L'altra strada è quella in salita... «Ma finalmente una delle creature disse: “Sono stanca di avvinghiarmi. Poiché, anche se non posso vederlo con i miei occhi, sono certa che la corrente sappia dove sta andando, lascerò la presa e consentirò che mi conduca dove vorrà. Continuando ad avvinghiarmi morirò di noia”. Le altre creature risero e dissero: “Sciocca! Lasciati andare e la corrente che tu adori ti scaraventerà rotolandoti fracassata contro le rocce, e tu morirai più rapidamente che per la noia”. Quella però non dette loro ascolto e, tratto un respiro, si lasciò andare e subito venne fatta rotolare dalla corrente e scaraventata contro le rocce.

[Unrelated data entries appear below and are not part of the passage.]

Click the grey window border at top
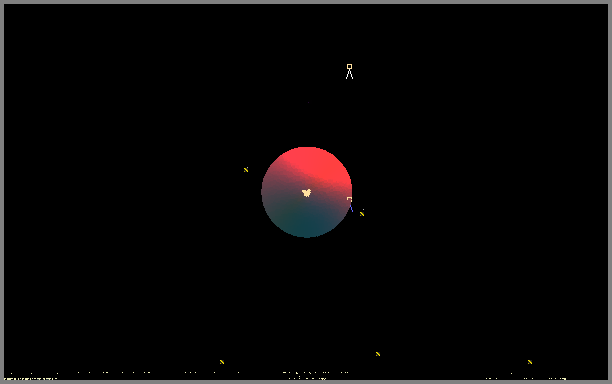612x384 pixels. [306, 2]
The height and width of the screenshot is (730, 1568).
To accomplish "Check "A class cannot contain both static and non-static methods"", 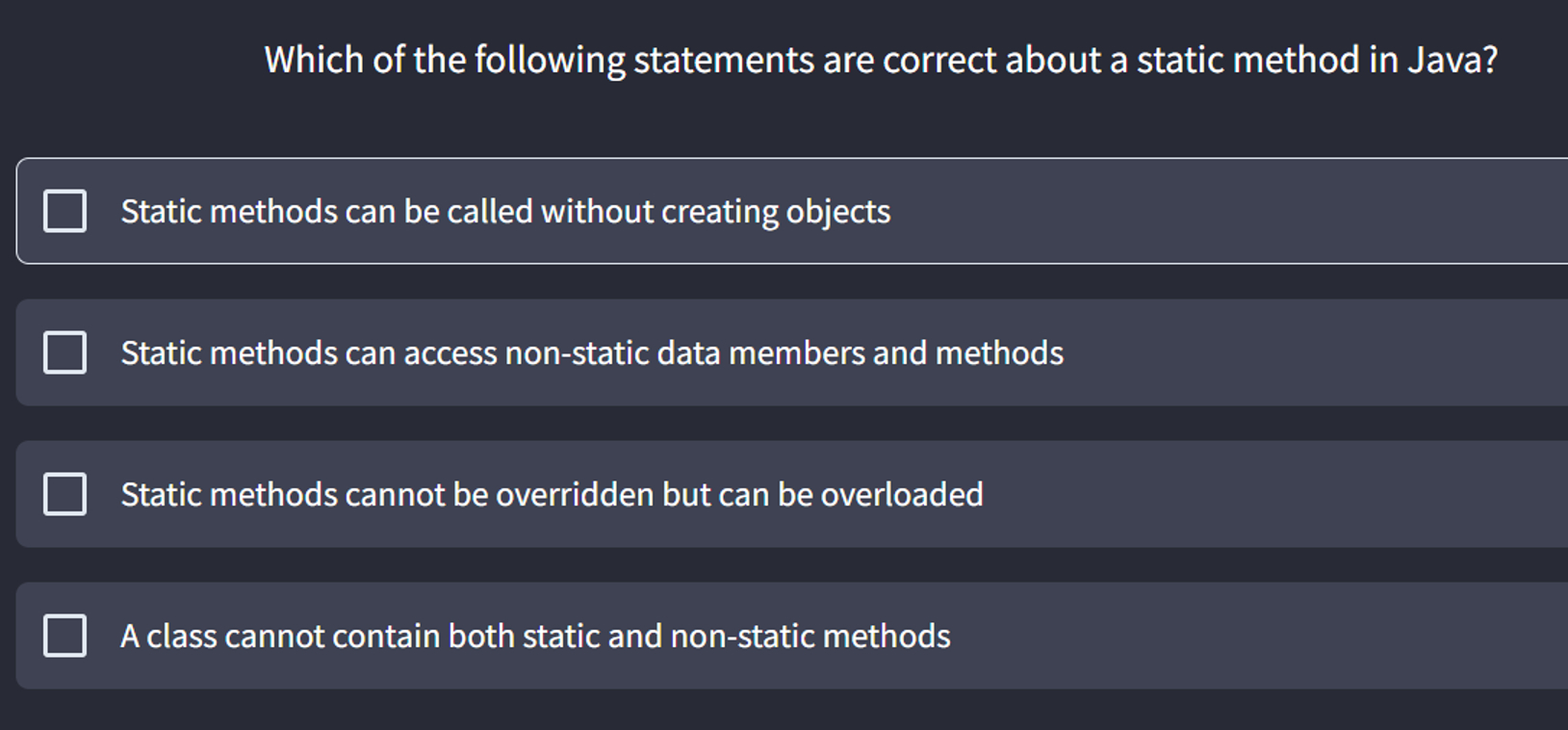I will coord(64,635).
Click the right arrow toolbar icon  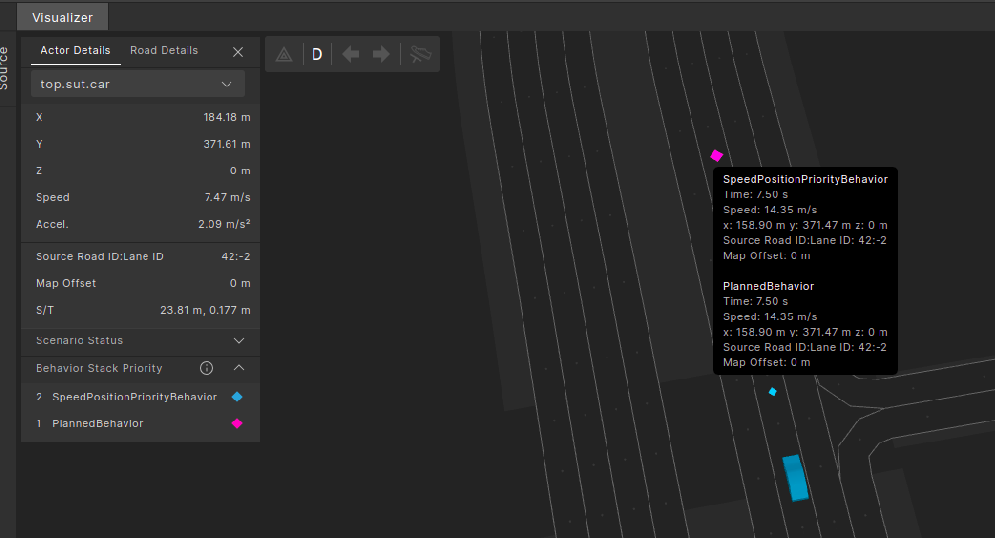[x=381, y=54]
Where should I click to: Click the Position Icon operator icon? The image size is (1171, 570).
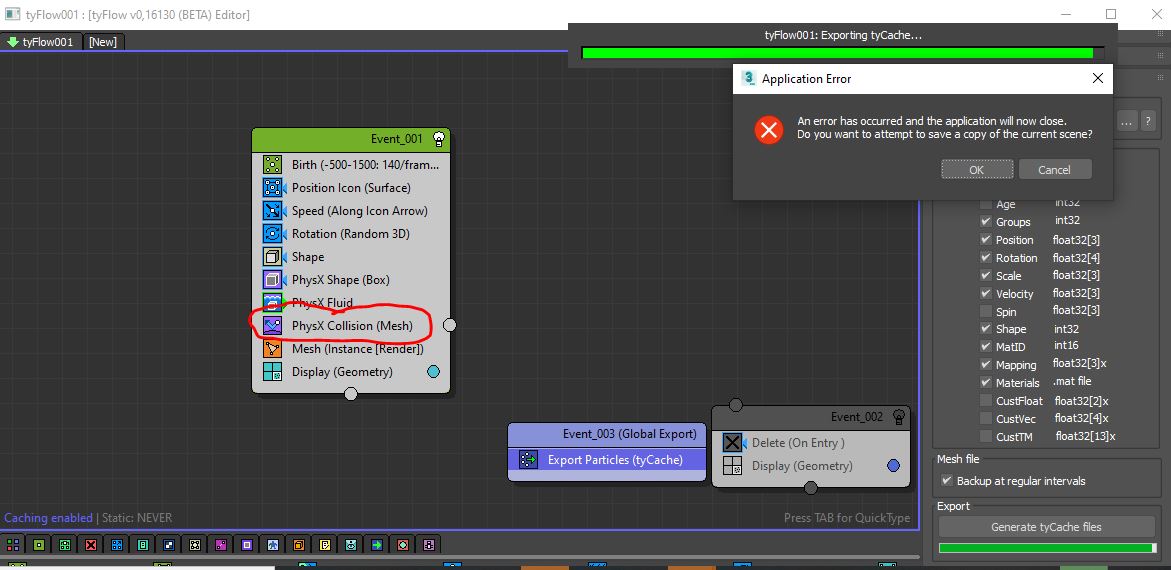pos(272,188)
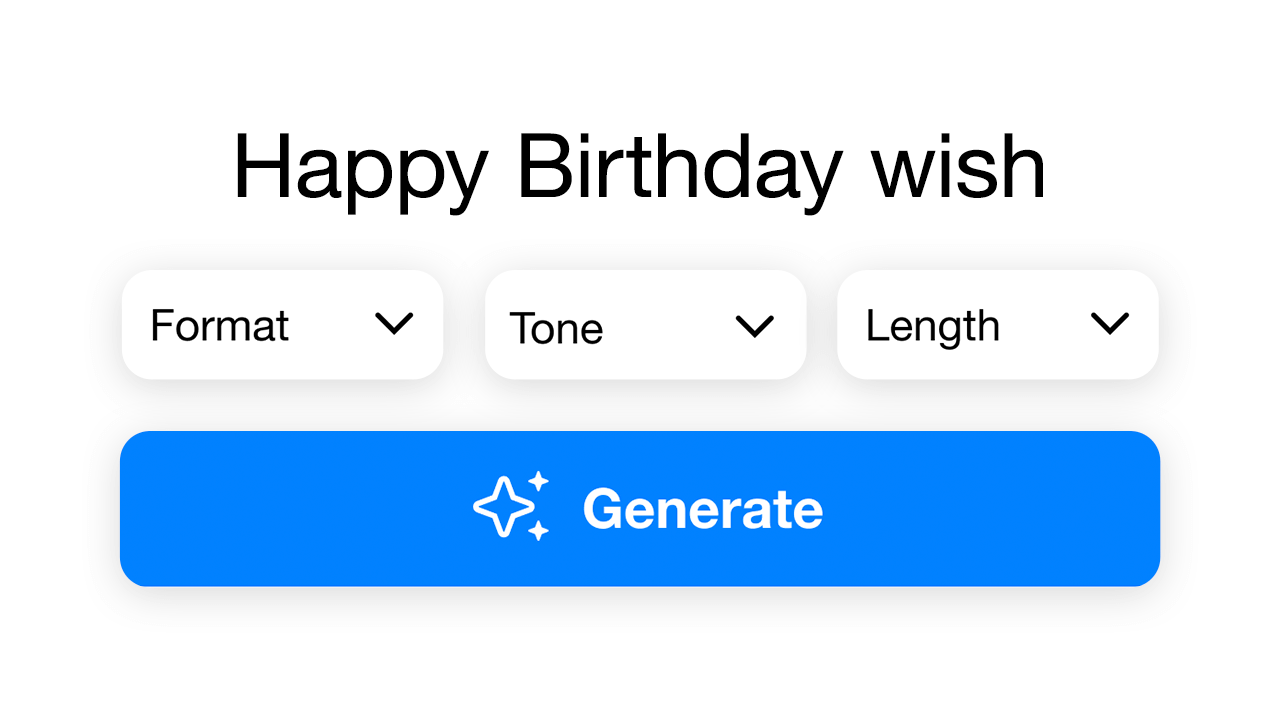Click the chevron arrow in Format dropdown

[394, 323]
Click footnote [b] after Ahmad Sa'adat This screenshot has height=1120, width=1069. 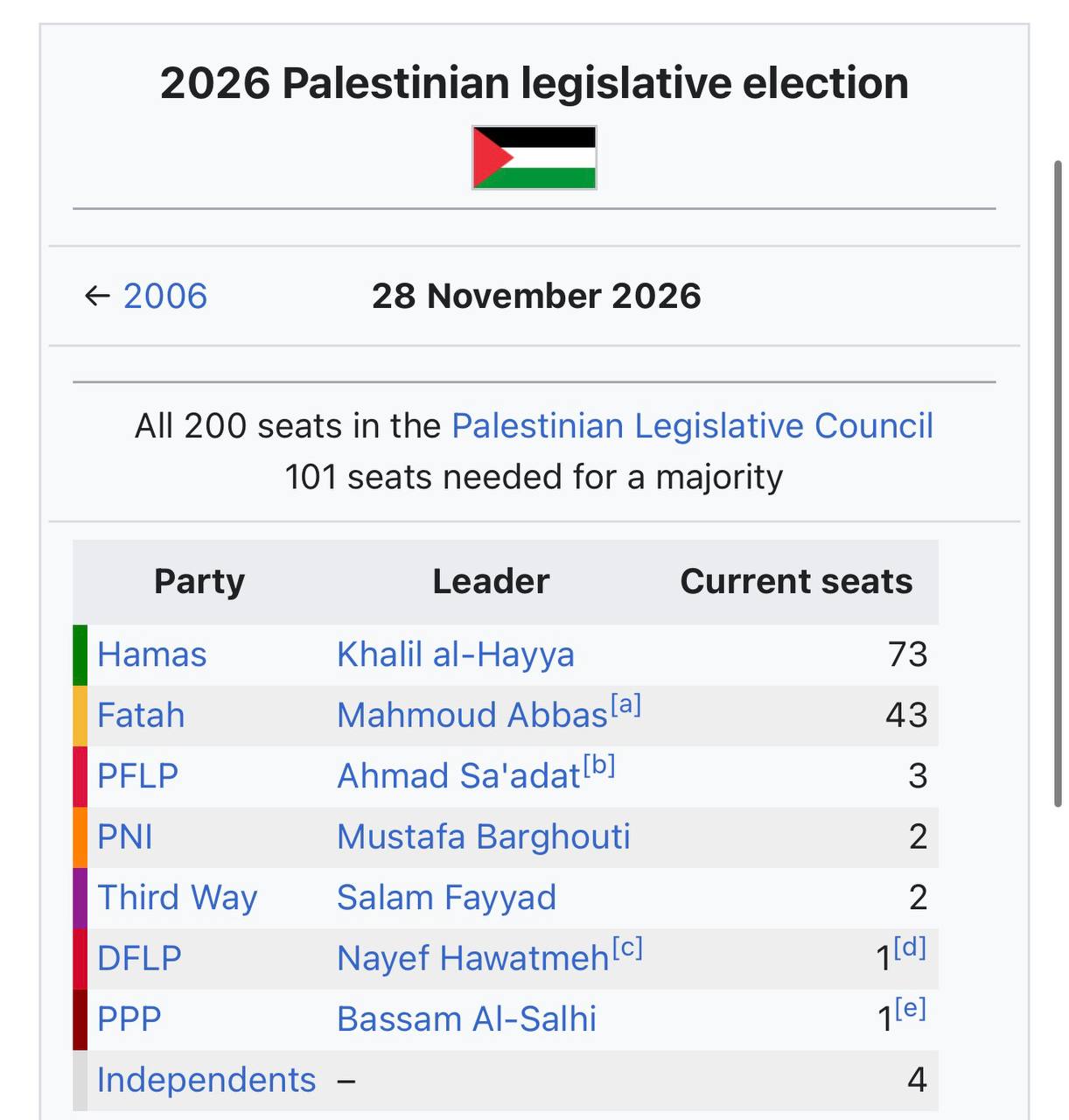[599, 766]
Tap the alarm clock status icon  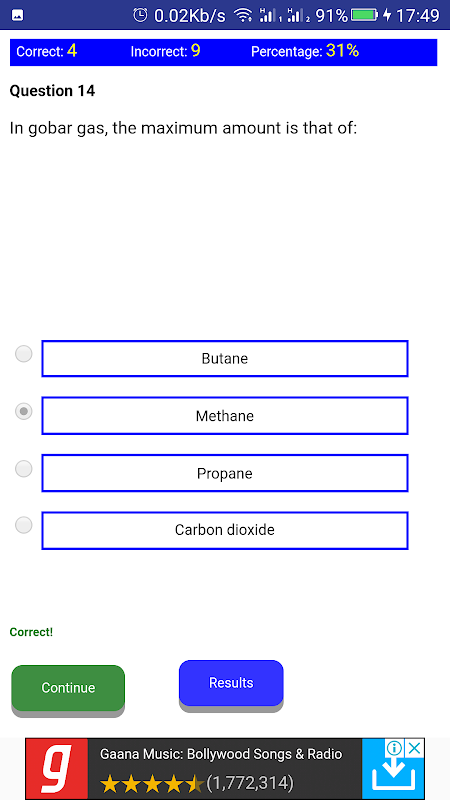(140, 15)
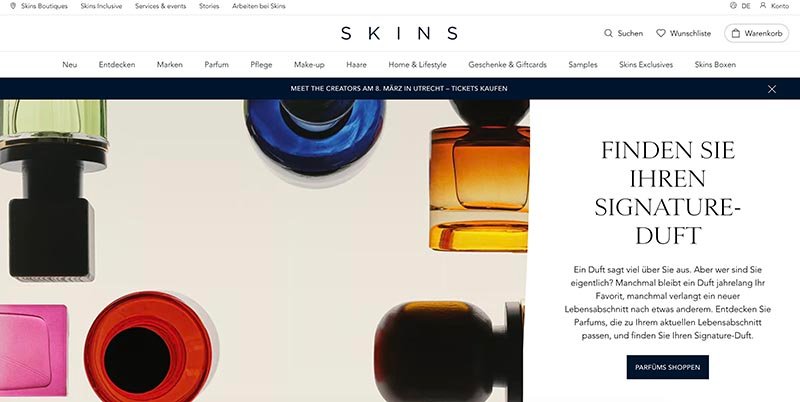
Task: Click the heart Wunschliste icon
Action: coord(661,33)
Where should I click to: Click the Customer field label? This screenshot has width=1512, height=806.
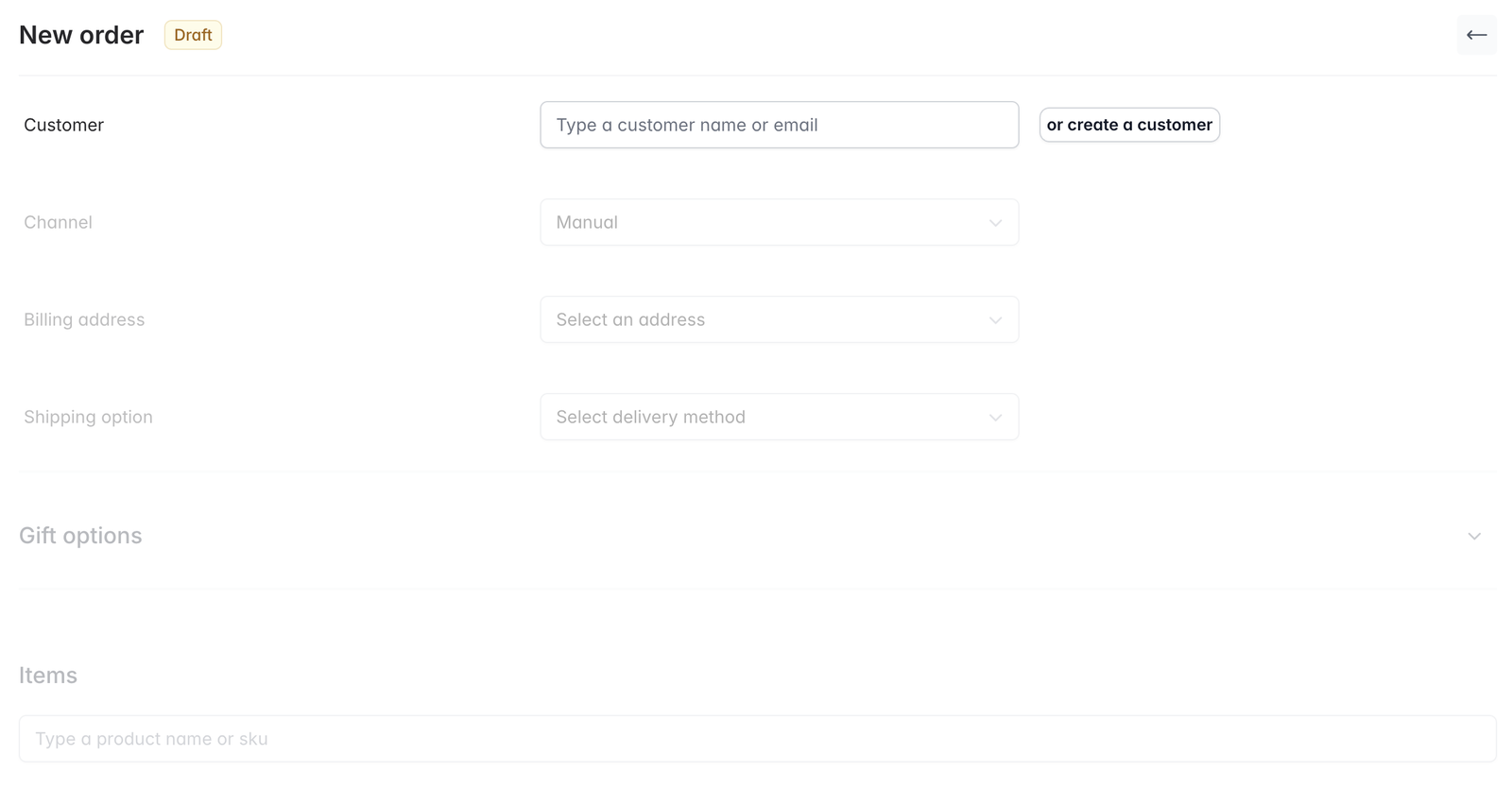[63, 125]
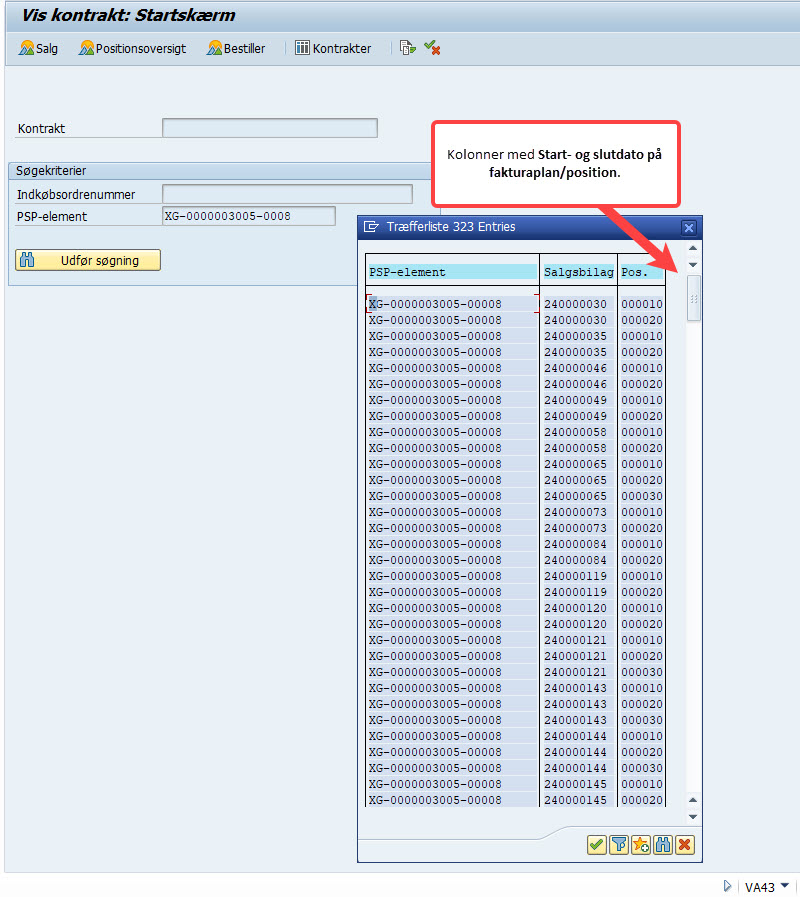800x897 pixels.
Task: Click the green check red X toolbar icon
Action: tap(432, 48)
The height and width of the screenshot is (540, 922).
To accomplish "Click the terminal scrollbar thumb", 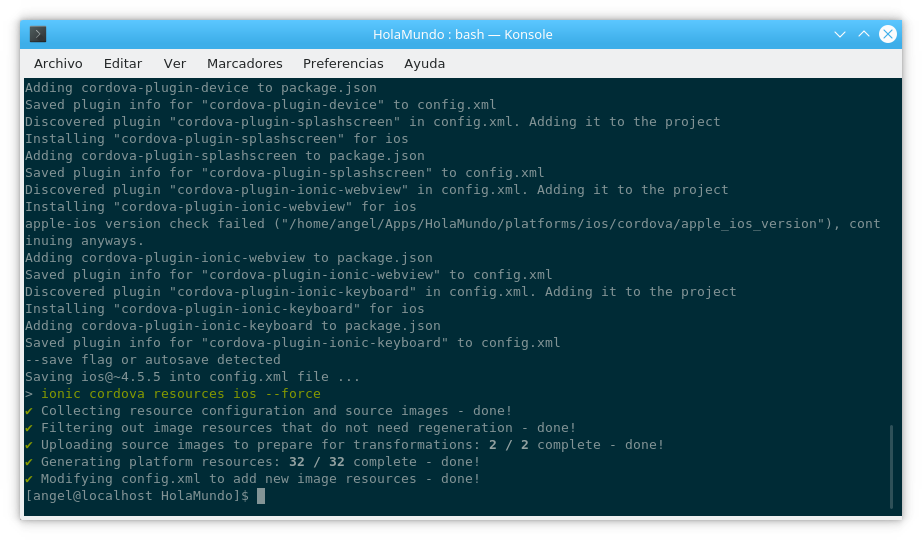I will pos(892,468).
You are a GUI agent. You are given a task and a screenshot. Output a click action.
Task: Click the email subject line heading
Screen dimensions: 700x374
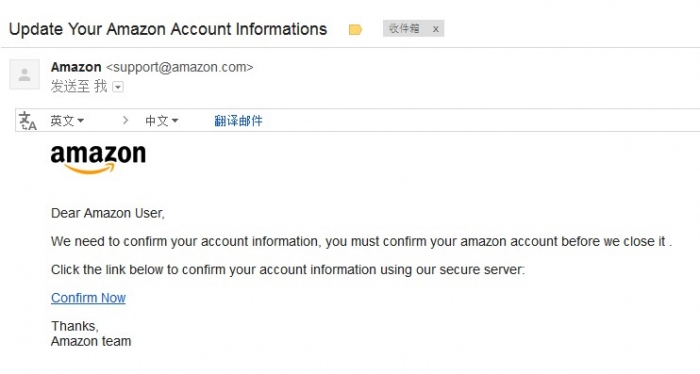(168, 29)
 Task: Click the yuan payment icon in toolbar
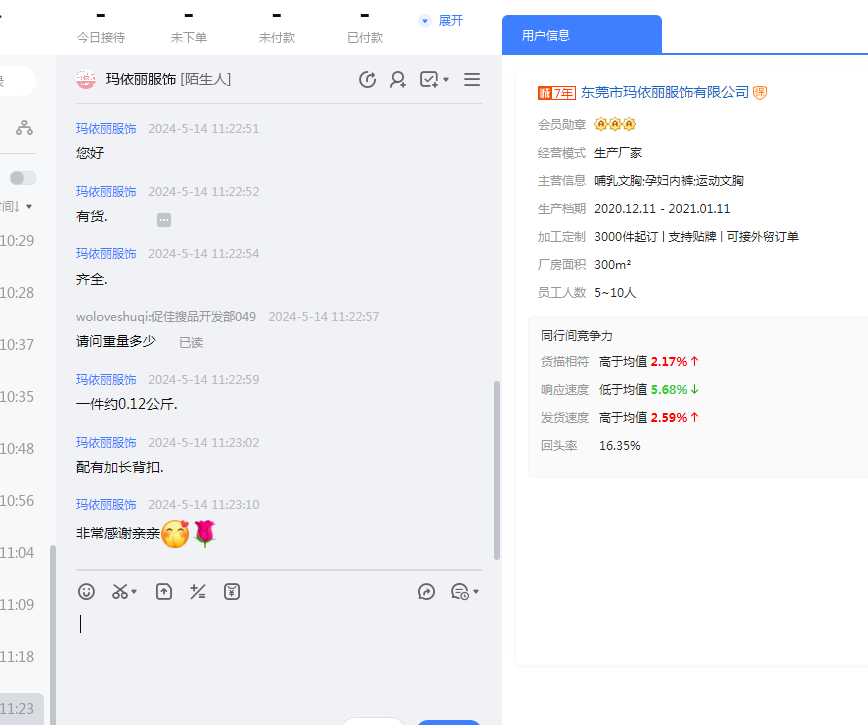tap(232, 592)

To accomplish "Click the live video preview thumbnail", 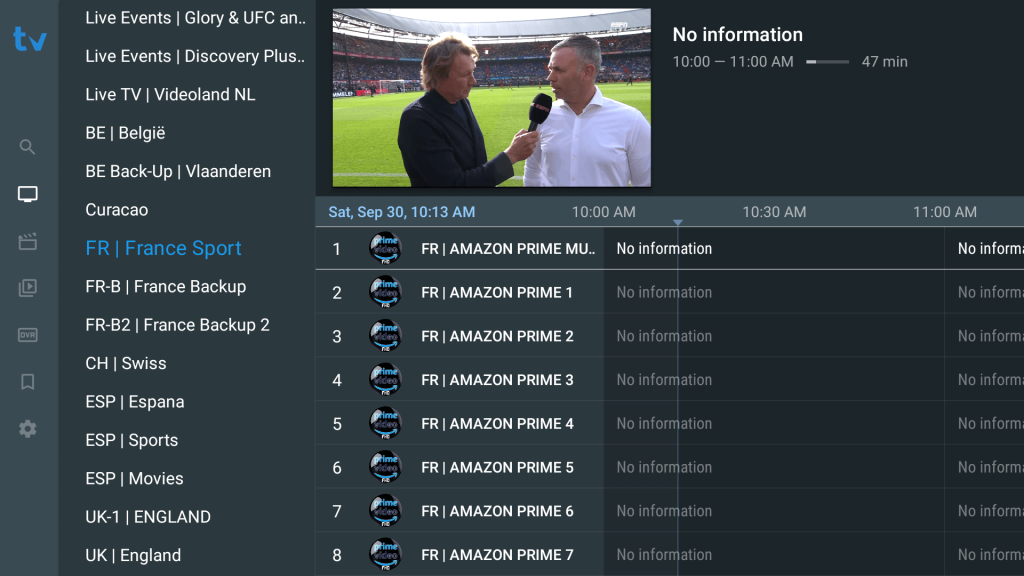I will (x=491, y=98).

Ciò nonostante, dopo qualche tempo, poiché la creatura si rifiutava di tornare ad avvinghiarsi, la corrente la sollevò dal fondo, liberandola, ed essa non fu più né contusa né indolenzita. E le creature più a valle nel fiume di cristallo, per le quali era un’estranea, gridarono: “Guardate, un miracolo! Una creatura come noi, eppure vola! Guardate il Messia, venuto a salvarci tutte!”. E la creatura trascinata dalla corrente disse: “Io non sono un messia più di voi. Il fiume si compiace di sollevarci e liberarci, se soltanto osiamo lasciarci andare. La nostra missione vera è questo cammino, questa avventura” ».
Ovviamente, nonostante tutto quello che rappresenta la rielezione di Napolitano, stanchi di avvinghiarci al peggio del passato, non dobbiamo smettere di cercare il modo per lasciarci andare nella corrente della democrazia che scorre sempre nuova, leggendo la Carta costituzionale con gli occhiali dell'oggi, fidandoci di quel popolo che essa considera comunque sovrano, avendo il coraggio di uscire da una prassi che non è un monolite immutabile ma l'esperienza del passato da applicare ad un presente che si rinnova. Quest'altra strada, senza alcun presidente-messia e con la partecipazione di tutti, potrà portarci fuori da una crisi, non solo economica, a cui sempre più siamo avvinghiati!